日本漢文の世界

姓・号 齋藤 拙堂(さいとう せつどう)
生没年(享年) 寛政9年(1797)-慶応元年(1865) (69歳)
諱(いみな) 正謙(まさかね)
字(あざな) 有終(ゆうしゅう)
通称 徳蔵(とくぞう)、拙翁(せつおう=致仕後)
雅号 拙堂(せつどう)、鉄研(てっけん)
謚(おくりな) 文靖先生(ぶんせいせんせい=私謚)
出身地 伊勢
師の名 古賀精里
官職等 津藩儒
代表的著作 月瀬紀勝(2巻)
海外異伝(1巻)
拙堂文話(8巻)
拙堂紀行文詩(8巻)
鉄研余滴(4巻)
肖像:

齋藤拙堂 日本漢文の世界
拙堂先生の玄孫・齋藤正和(さいとう・しょうわ)先生にいただいた写真。

伝記:

 拙堂は江戸の津藩邸に生まれた。幼時より聡明で、長じて昌平黌に入り、古賀精里に学び、ことに古文に長じた。

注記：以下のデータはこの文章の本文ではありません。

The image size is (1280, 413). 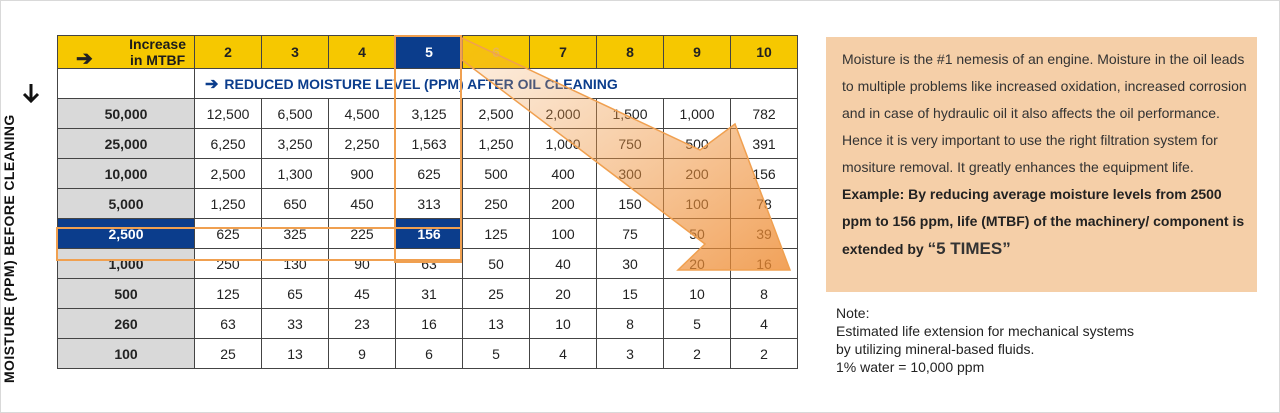 I want to click on mtbf-header-cell: 9, so click(x=697, y=52).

 文政3年(1820年)、24歳のとき津に藩校「有造館」ができると、学職に任ぜられた。
 文政4年(1821年)京都を訪れ、頼山陽に会い、以後親交を結んだ。
 文政6年(1823年)藩校講官となり、上士の待遇を受けるようになった。また、藩主侍読となったため、藩主の参勤交代に従い、江戸と津を隔年で往復することとなり、その間にさまざまな名勝を探訪した。

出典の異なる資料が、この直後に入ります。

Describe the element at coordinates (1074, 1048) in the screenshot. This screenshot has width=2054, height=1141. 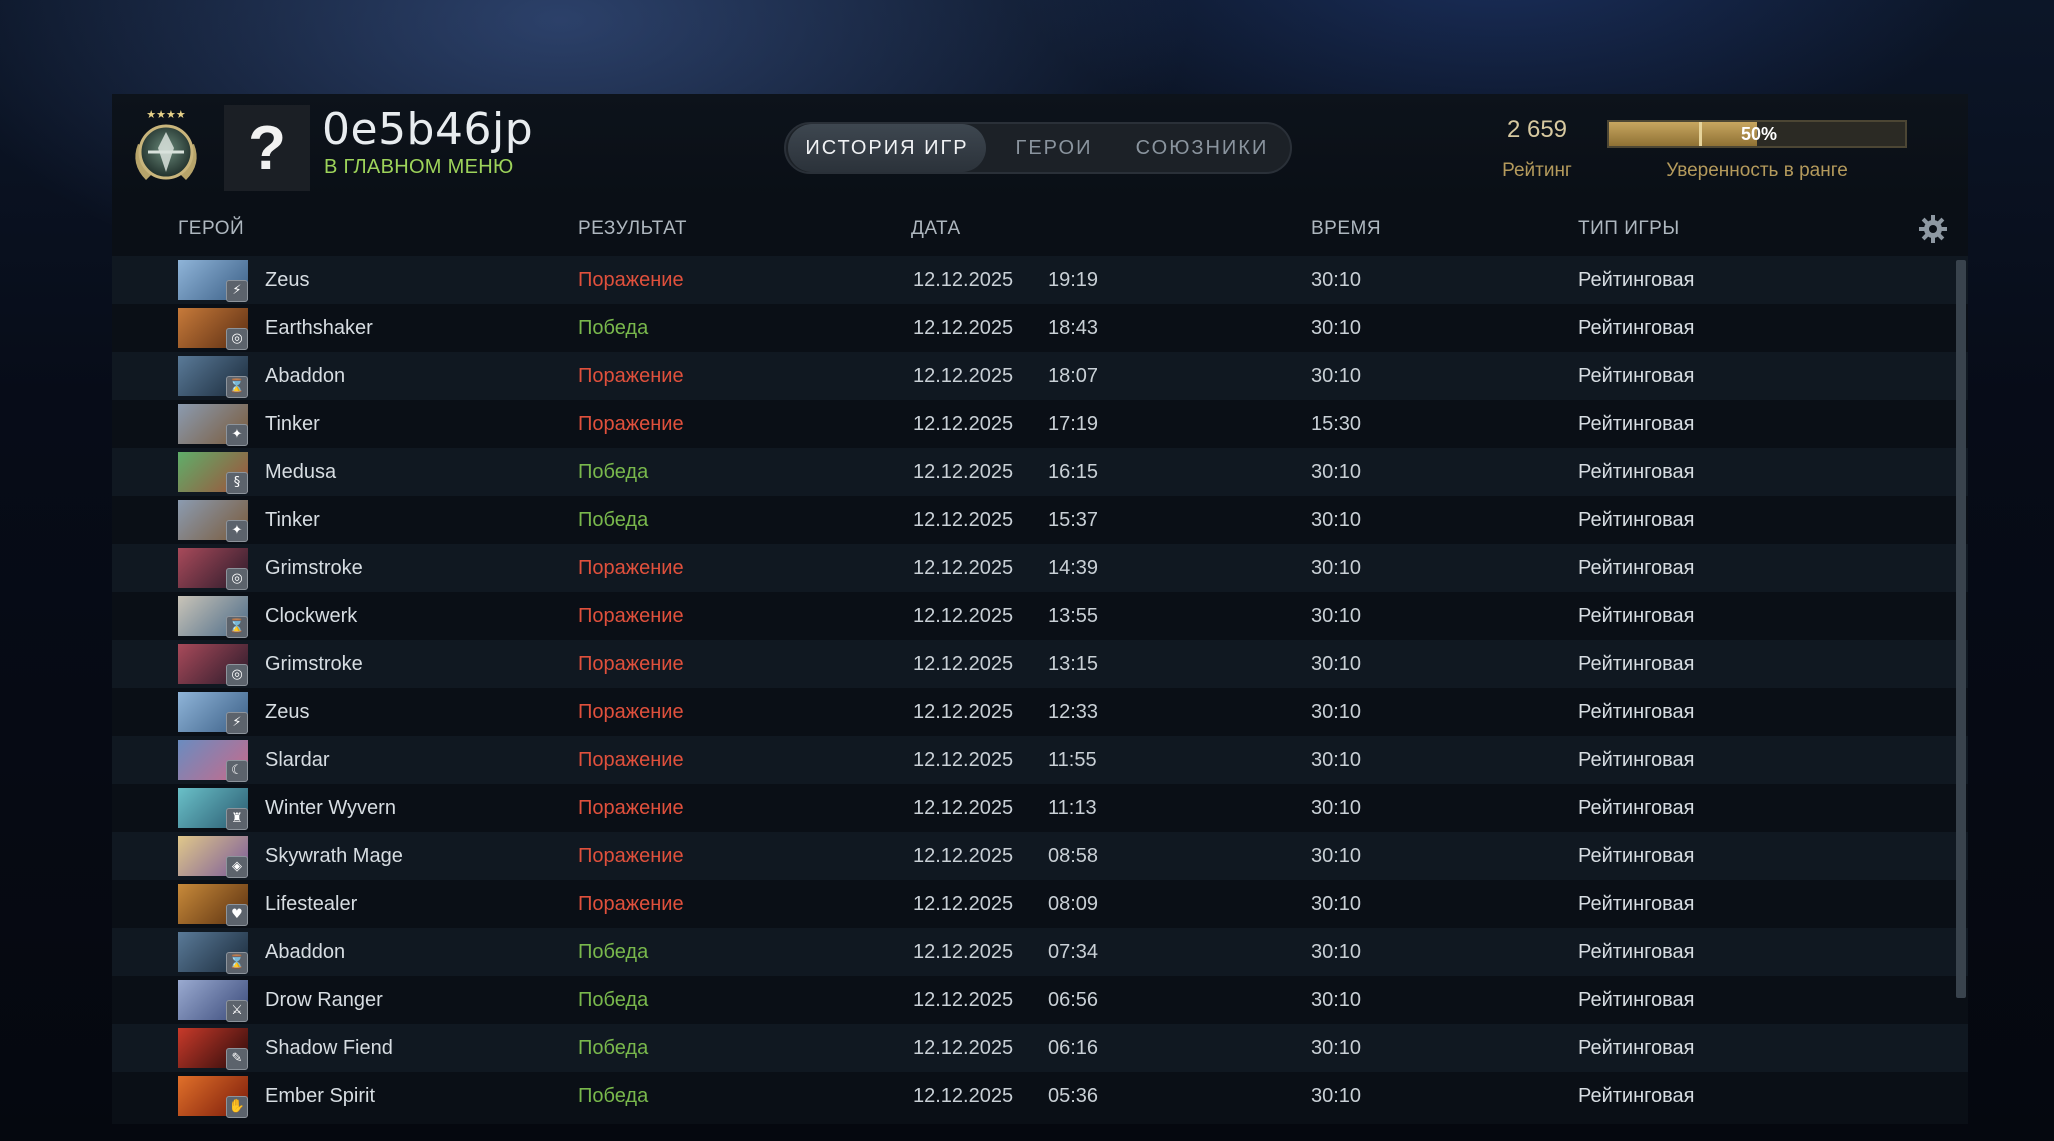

 文政13年(=天保元年、1830年)、初めて奈良県の月ヶ瀬に遊び、『梅谿遊記』(『月瀬紀勝』所収)を書き上げた。この文章は、頼山陽の全面的な添削を受けて更に格調高いものとなり、拙堂の文名を一時に高めた。
 天保12年(1841年)郡宰となり、弘化元年(1844年)督学となる。督学としては、『資治通鑑』の刊行や、江戸への学生派遣のほか、種痘の実施まで行うなど、積極的な施策を展開した。なお、津藩刊行の『資治通鑑』は、その完成度の高さから「津版」として著名である。津藩は、拙堂の監督のもとに清儒の著書を大量に購入しており、蔵書の多さは他藩の及ぶところではなかった。

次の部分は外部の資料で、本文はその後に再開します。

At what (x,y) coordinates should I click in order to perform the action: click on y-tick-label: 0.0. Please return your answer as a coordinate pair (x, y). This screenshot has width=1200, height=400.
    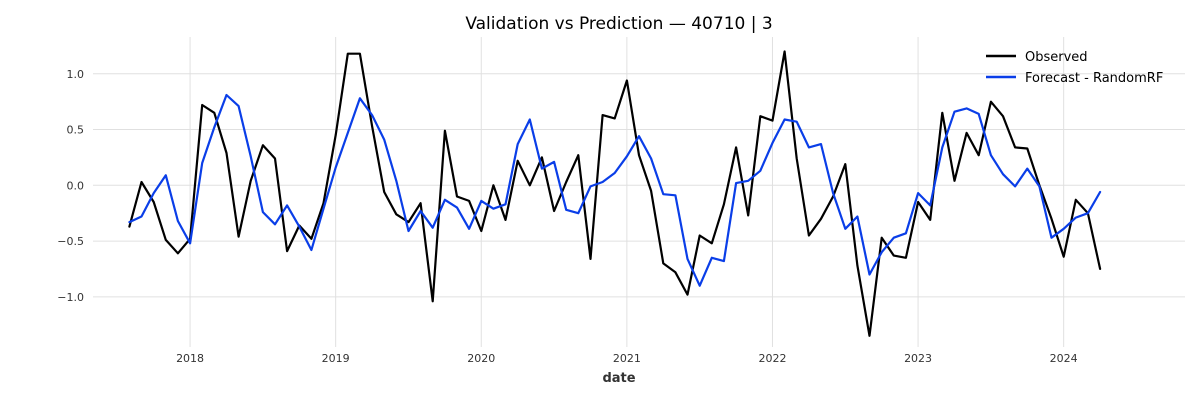
    Looking at the image, I should click on (76, 186).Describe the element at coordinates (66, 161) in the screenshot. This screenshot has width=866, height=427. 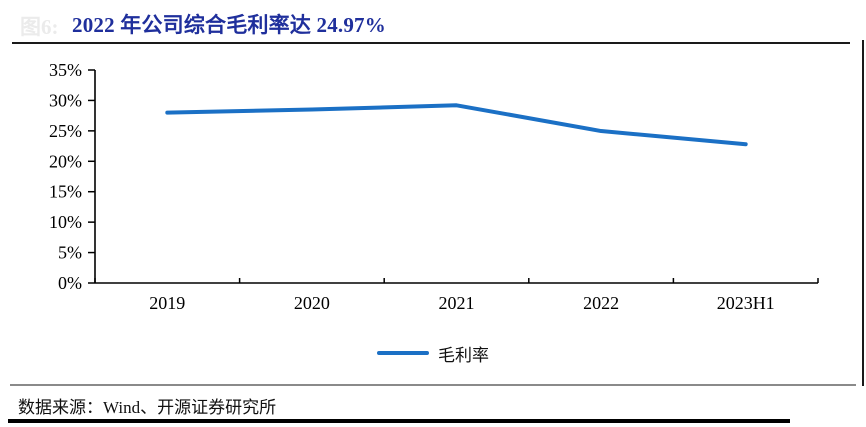
I see `y-tick-label: 20%` at that location.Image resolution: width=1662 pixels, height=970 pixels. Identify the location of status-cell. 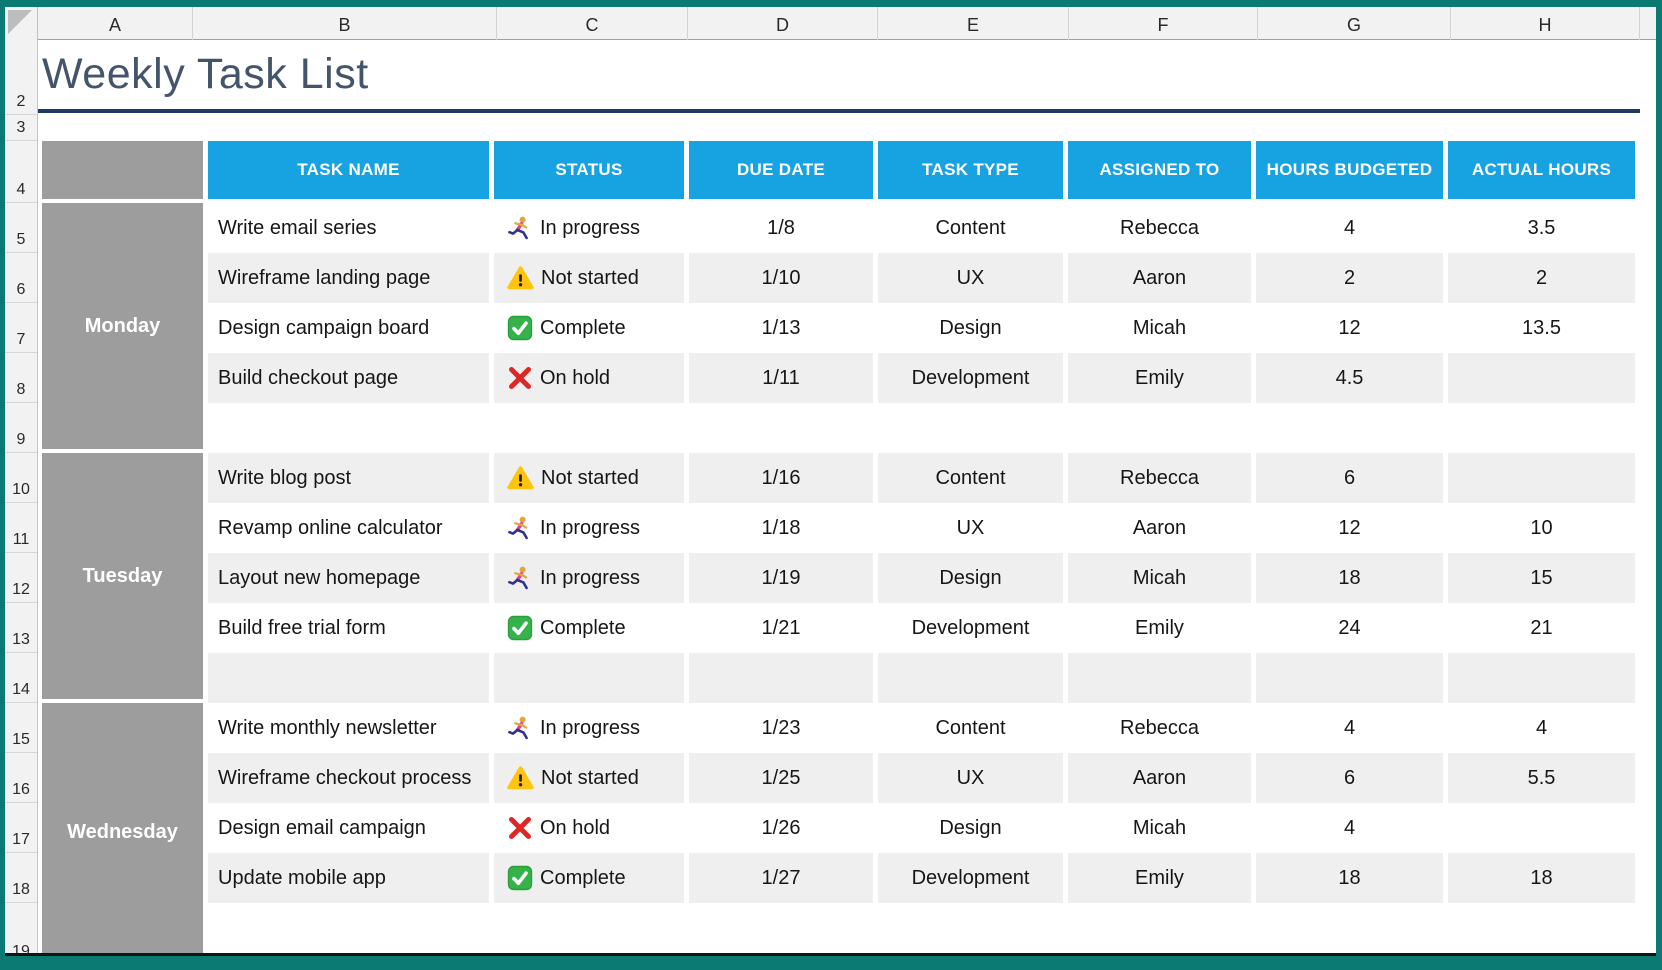
(589, 428). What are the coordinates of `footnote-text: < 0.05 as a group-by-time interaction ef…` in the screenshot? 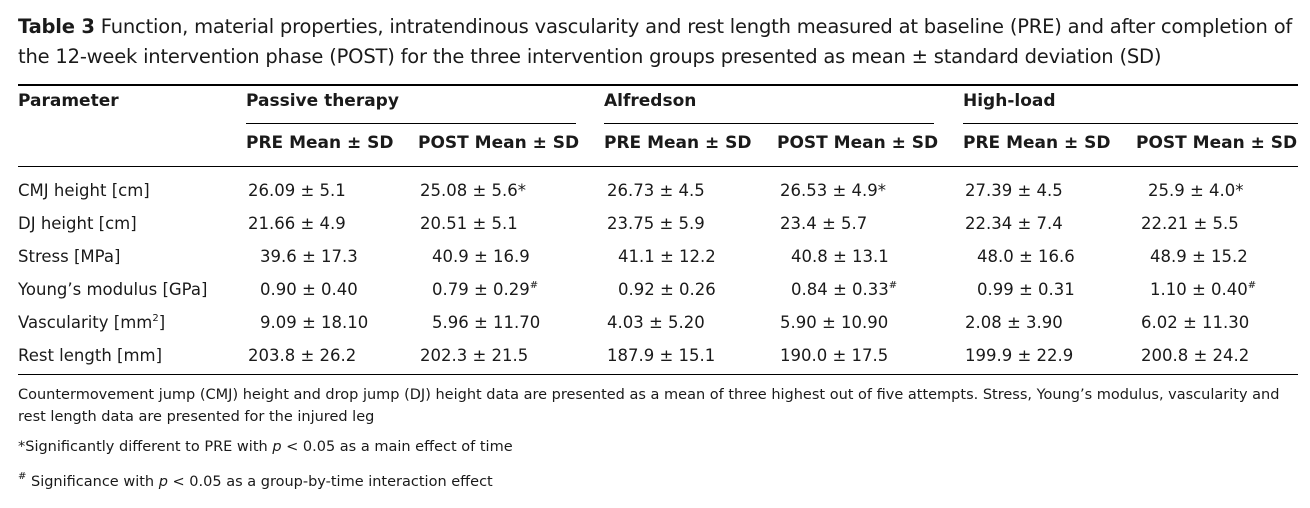 It's located at (330, 482).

 安政2年(1855年)、将軍家定公に謁見を賜った。これは異例のことで、幕府は昌平黌教授に任じたい意向であったが、拙堂は今までの君恩を思い、病気と称して帰藩する道を選んだ。その後ただちに致仕を願い出たが許されず、3年後に許しを得て隠居した。その後も、学徳を慕って諸国から入門してくる学生が絶えなかった。三島中州もこの前後数年間、拙堂に師事した。
 晩年、茶磨山に別荘を作って「栖碧山房」と名づけ、致仕後はここに住み、慶応元年(1865年)ここで亡くなった。文靖先生というおくりなは、門人たちが付けたものである。
2003年6月1日公開。2011年1月1日写真追加。